STATED EXERCISE A:
Answer these questions about the passage on the UAE's New AML Law:
(i) On what date did the New AML Law come into effect?
(ii) What framework has the New AML Law added, in order to align more closely with the Financial Action Task Force's standards?
(iii) Who can now face personal criminal liability in certain circumstances?

The New AML Law introduces some significant amendments and a series of refinements which are designed to further strengthen the UAE's existing anti-money laundering ("AML") and counter-terrorist financing ("CTF") regime. The New AML Law now also includes a framework for combatting proliferation financing ("CPF"), to further align it with the Financial Action Task Force's standards.

The New AML Law came into effect on 14 October 2025, following its publication in the UAE's Official Gazette on 30 September 2025.

Key changes at a glance

  • The UAE's AML/CTF/CPF regime has been enhanced, with new offences and penalties (including for proliferation financing), broader coverage of existing offences, and lower legal thresholds to establish the principal money laundering, terrorist financing and (now) proliferation financing offences (together, the "Principal Offences").
  • There are increased penalties for legal entities. Managers of legal entities can now also be subject to personal criminal liability in certain circumstances.
  • Violations for illicit activities through the use of digital systems and virtual assets are now expressly captured under the framework.
  • The supervisory and enforcement toolkit available to UAE supervision and law enforcement authorities has been expanded, including with respect to freezing potentially illicit assets, and promoting inter-agency cooperation, both within the UAE and internationally.

Comparison table: key differences between the New AML Law and the Previous AML Law

Topic Position under the New AML Law Position under the Previous AML Law
New offences and expanded coverage of existing offences

Proliferation financing offences have been expressly included in the New AML Law.

The New AML Law also expressly addresses the use of digital systems, virtual assets and encryption technologies as methods of committing the Principal Offences.

STATED EXERCISE B: Duplicate the rows from the line containing "800x582 pixels." through the last of the rows, inclusive.

DATA SUPPLIED:

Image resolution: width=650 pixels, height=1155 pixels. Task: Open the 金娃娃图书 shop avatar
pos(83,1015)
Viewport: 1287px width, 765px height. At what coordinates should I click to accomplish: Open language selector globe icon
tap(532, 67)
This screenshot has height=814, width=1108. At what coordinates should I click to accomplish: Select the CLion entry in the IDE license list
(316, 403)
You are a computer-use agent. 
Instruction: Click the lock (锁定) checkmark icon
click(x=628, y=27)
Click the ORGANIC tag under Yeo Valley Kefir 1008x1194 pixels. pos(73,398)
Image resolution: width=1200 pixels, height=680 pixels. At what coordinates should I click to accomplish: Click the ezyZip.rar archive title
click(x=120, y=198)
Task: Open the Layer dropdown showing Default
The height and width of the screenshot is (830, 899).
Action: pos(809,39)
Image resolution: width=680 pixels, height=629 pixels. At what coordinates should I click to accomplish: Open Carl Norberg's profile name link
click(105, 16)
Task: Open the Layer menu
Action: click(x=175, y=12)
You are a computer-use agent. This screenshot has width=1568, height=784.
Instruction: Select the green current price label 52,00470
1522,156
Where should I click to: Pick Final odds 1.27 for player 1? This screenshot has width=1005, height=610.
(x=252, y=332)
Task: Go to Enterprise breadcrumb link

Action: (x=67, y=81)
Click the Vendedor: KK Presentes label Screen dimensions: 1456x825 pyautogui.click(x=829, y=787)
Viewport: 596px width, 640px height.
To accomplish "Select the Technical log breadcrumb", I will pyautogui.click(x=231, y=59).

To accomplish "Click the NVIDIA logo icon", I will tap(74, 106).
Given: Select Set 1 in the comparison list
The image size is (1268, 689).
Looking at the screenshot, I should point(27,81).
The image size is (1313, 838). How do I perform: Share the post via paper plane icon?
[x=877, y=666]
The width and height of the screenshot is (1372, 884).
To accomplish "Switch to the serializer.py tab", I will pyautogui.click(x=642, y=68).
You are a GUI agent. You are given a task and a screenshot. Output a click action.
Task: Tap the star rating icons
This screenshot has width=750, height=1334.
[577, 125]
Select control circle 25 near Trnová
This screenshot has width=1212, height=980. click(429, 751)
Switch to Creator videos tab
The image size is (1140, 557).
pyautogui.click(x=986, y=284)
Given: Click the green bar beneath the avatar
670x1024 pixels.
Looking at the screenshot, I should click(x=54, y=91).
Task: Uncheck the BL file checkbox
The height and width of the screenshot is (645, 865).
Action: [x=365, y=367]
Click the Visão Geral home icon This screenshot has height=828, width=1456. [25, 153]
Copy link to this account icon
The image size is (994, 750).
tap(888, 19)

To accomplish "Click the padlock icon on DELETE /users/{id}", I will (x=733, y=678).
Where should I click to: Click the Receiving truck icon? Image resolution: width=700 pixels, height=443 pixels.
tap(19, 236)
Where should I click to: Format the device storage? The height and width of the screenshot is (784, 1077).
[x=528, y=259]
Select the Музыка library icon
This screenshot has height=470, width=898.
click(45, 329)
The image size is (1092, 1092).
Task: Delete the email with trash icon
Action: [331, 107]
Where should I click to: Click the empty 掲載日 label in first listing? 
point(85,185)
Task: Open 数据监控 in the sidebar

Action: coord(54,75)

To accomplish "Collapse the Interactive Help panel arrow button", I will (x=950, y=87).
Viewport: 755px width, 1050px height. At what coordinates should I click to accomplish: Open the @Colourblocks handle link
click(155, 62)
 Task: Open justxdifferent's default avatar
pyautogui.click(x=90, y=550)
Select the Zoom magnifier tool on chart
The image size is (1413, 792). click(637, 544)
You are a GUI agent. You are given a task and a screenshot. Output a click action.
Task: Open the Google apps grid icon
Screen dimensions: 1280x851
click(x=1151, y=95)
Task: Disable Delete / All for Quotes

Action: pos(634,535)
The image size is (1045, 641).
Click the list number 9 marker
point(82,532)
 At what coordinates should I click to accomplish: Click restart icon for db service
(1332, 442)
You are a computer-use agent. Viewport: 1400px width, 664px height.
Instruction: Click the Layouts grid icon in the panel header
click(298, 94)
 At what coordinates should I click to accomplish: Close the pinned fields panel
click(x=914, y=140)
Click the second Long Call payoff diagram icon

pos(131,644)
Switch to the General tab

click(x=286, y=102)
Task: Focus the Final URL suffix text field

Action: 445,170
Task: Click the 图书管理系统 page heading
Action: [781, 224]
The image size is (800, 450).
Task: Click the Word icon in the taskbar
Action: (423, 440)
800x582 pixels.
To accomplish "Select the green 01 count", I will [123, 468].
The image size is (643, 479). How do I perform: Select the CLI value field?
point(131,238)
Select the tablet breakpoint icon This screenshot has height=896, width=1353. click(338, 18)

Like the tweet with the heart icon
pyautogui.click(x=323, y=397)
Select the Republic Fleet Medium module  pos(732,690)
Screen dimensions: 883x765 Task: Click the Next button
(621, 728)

EXPECTED ANSWER A:
(i) 14 October 2025.
(ii) A framework for combatting proliferation financing ("CPF").
(iii) Managers of legal entities.

EXPECTED ANSWER B:
800x582 pixels.
To accomplish "Select the green 01 count", I will [123, 468].
The image size is (643, 479). How do I perform: Select the CLI value field?
point(131,238)
Select the tablet breakpoint icon This screenshot has height=896, width=1353. click(338, 18)

Like the tweet with the heart icon
pyautogui.click(x=323, y=397)
Select the Republic Fleet Medium module  pos(732,690)
Screen dimensions: 883x765 Task: Click the Next button
(621, 728)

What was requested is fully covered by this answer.